**Trecho exibido**

A IN 03/2013, ao prescrever que os lances enviados em desacordo com seu artigo 2º deveriam ser descartados automaticamente pelo sistema e que, “em caso de falha no sistema, os lances em desacordo com a norma deverão ser desconsiderados pelo pregoeiro”, lançou para este agente público (e para a autoridade superior, quando da homologação do certame) a resolução de intrincado dilema: buscar a contratação da melhor proposta ou atender uma regra infralegal para sua desclassificação?
Nada obstante a clareza do citado normativo, parece-nos que o dilema posto não pode ser resolvido de forma automática, em desprestígio aos princípios que conformam a atividade administrativa, como a eficiência e a razoabilidade.
A proposta limitadora da Instrução Normativa, embora fundamentada em boa intenção, não adota a melhor solucão para o problema enfrentado. Com a atual redação, o referido normativo pode impor ao pregoeiro uma decisão manifestamente contrária ao interesse público de buscar a proposta mais vantajosa, contrariando princípios basilares como eficiência, economicidade e razoabilidade!
Obviamente, num plano geral, coibir práticas irregulares e fraudulentas, como o uso do “robô”, protege a competitividade. Por isso mesmo, é legítima a restrição implementada pelo Sistema, conforme determinado pelo normativo. Contudo, a regra incluída (não disposta na redação original da IN 03/2011), que obriga o pregoeiro à desconsideração de lances admitidos pelo sistema, bem como a desnecessidade de previsão em edital, parece gerar problemas ainda piores.
Convém lembrar que o pregoeiro apenas tem a identificação dos licitantes ofertantes de lances, no Sistema, após o fim deste procedimento competitivo. Isso gera a seguinte situação prática: quando finalizados os lances, com a abertura da classificação e a leitura da ata que registra a sequência de lances, somente à partir daquele momento, é possível identificar os lances praticados em descumprimento ao limite temporal estabelecido pelo IN 03/2011! Inexistindo bloqueio pelo Sistema, é certo que serão identificados diversos lances descumpridores da regra de limitação temporal.

**Dados registrados**
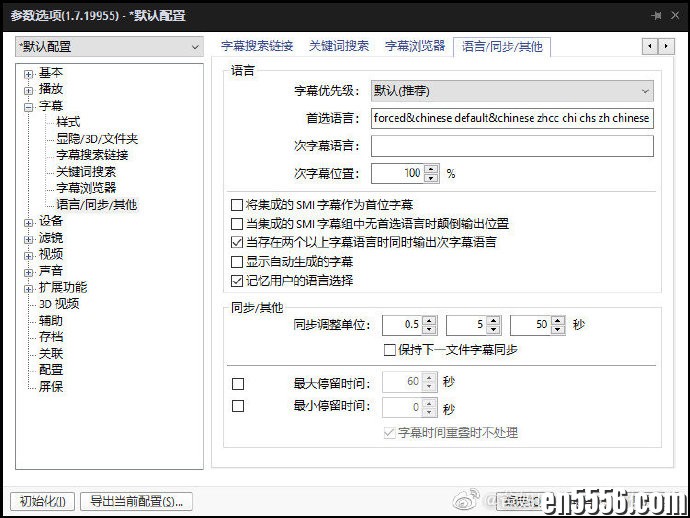The width and height of the screenshot is (690, 518).
Task: Increase the 50 秒 sync unit spinner
Action: [x=558, y=321]

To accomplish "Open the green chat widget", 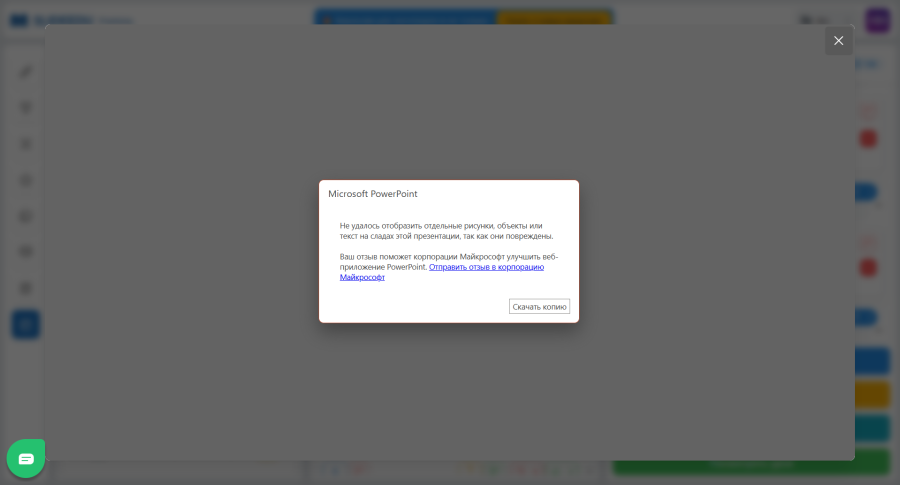I will click(26, 459).
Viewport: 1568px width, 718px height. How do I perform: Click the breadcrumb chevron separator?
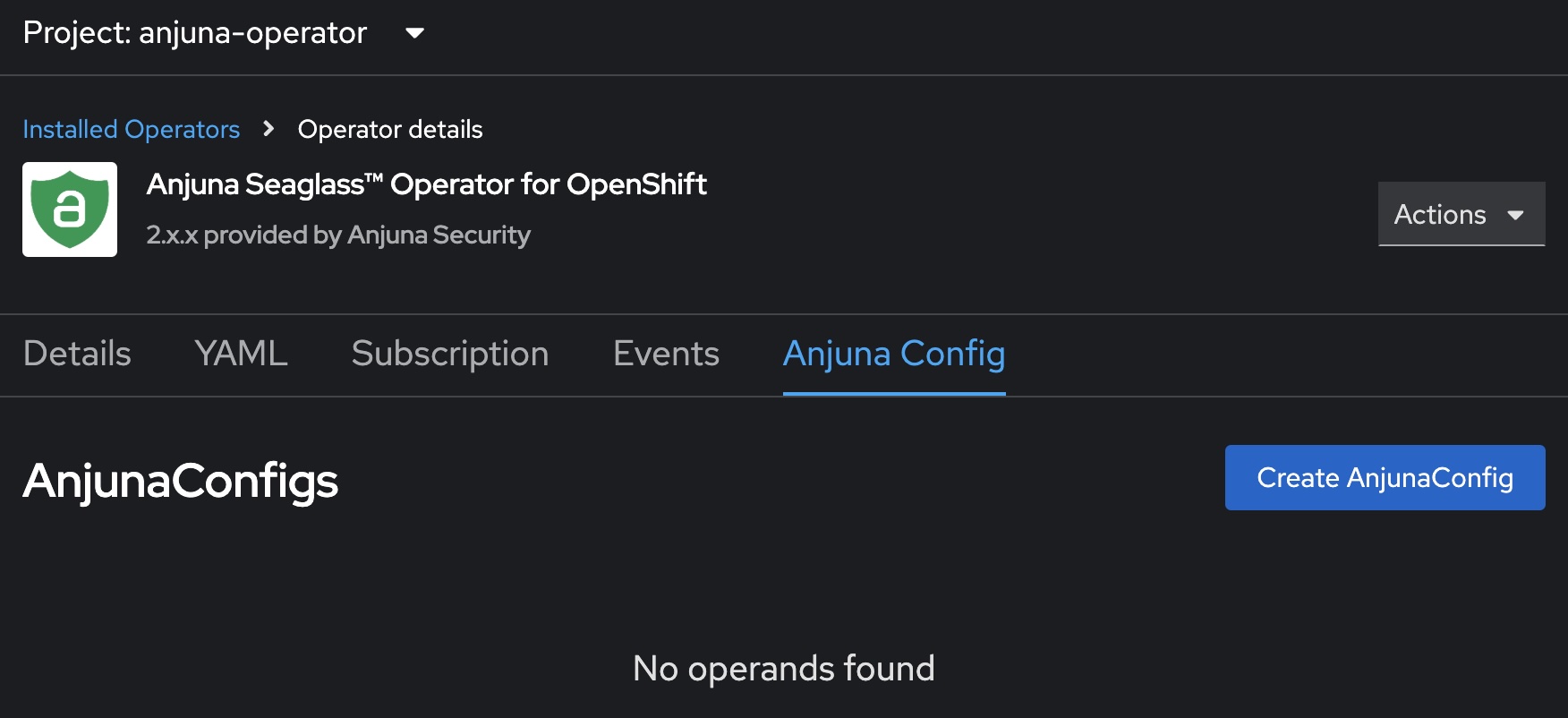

**Instruções de trabalho**
• A. Traduza para o inglês esta frase do trecho sobre a IN 03/2013: "Nada obstante a clareza do citado normativo, parece-nos que o dilema posto não pode ser resolvido de forma automática, em desprestígio aos princípios que conformam a atividade administrativa, como a eficiência e a razoabilidade."
• B. Reescreva em forma de lista o parágrafo do trecho sobre a IN 03/2013 que começa com "Convém lembrar que o pregoeiro", sem deixar de fora os fatos principais.
• C. Imprima a parte do trecho sobre a IN 03/2013 que vai de "Nada obstante a" até "e a razoabilidade.", incluindo essas duas passagens.

**Resultados**
• A. Notwithstanding the clarity of the cited regulation, it seems to us that the dilemma posed cannot be resolved automatically, to the detriment of the principles that shape administrative activity, such as efficiency and reasonableness.

• B.
- O pregoeiro só consegue identificar no Sistema os licitantes que ofertaram lances depois que esse procedimento competitivo termina.
- Por isso, somente ao fim dos lances, com a abertura da classificação e a leitura da ata que registra a sequência de lances, é possível identificar os lances dados em descumprimento ao limite temporal estabelecido pela IN 03/2011.
- Se o Sistema não fizer o bloqueio, certamente serão identificados diversos lances que descumprem a regra de limitação temporal.

• C.
Nada obstante a clareza do citado normativo, parece-nos que o dilema posto não pode ser resolvido de forma automática, em desprestígio aos princípios que conformam a atividade administrativa, como a eficiência e a razoabilidade.